The first personal licences were granted in February 2005; however, the bill is unlikely to receive Royal Assent before they hit their 10-year expiry date. Holders are required to submit a valid renewal application up to three months before, but no less than a month before, the expiry date.

This means some holders who were issued with licences in February 2005 will be required to apply for a renewal early in the new year. To ensure that personal licence holders are not disadvantaged by this position, the Government has put in place transitional arrangements for those whose licences are due for renewal before the Bill comes into force.

It is altering the application form for renewals so that holders are required to provide only essential information to the licensing authority. No fee is payable, and there is no need to supply a photograph or criminal record certificate. However — and here’s the frustrating bit — that application form still isn’t available.

Because of the vagaries of the legislative process, the Home Office is unable to publish it, and can only say it will be available in “due course”, as soon as secondary legislation has been approved by Parliament. The Home Office has been aware of this situation for some time but has been slow to act.

It was only last month, at an Institute of Licensing event, that an official updated the trade on what the new procedures would entail — and even then some of the details provided have subsequently proved to be incorrect.

She stated that there would be no need for holders to submit their existing licence, and that local authorities must acknowledge receipt of the form for it to be valid. That’s not the case.

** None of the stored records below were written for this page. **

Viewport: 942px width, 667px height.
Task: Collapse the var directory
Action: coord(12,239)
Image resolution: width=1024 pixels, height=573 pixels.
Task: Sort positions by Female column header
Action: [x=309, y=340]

We, of course, welcome the Home Office’s intentions behind the decision to scrap the burdensome renewal process.

Any Government that makes serious moves to cut red tape for small businesses like pubs — rather than just talking about it and then doing the opposite — should be applauded. But its goal seems to have been hamstrung by a longwinded and (all too often) painful Parliamentary process that has seen the bill languishing in the House of Lords since mid-June.

Dare we ask what the Lordships have been up to for the past five months? Surely they could have roused themselves and found the necessary impetus to get this bill through Parliament far quicker than it has? This has been a far from perfect process; in fact, it’s been a mess.

Hopefully, honest licensees won’t be tripped up or unduly penalised because of the delays. Meanwhile, the trade is still awaiting a Home Office response to its consultation on licensing fees, which closed in April and proposed some eye-watering increases to the day-to-day fees pubs pay.

Stand by for another battle.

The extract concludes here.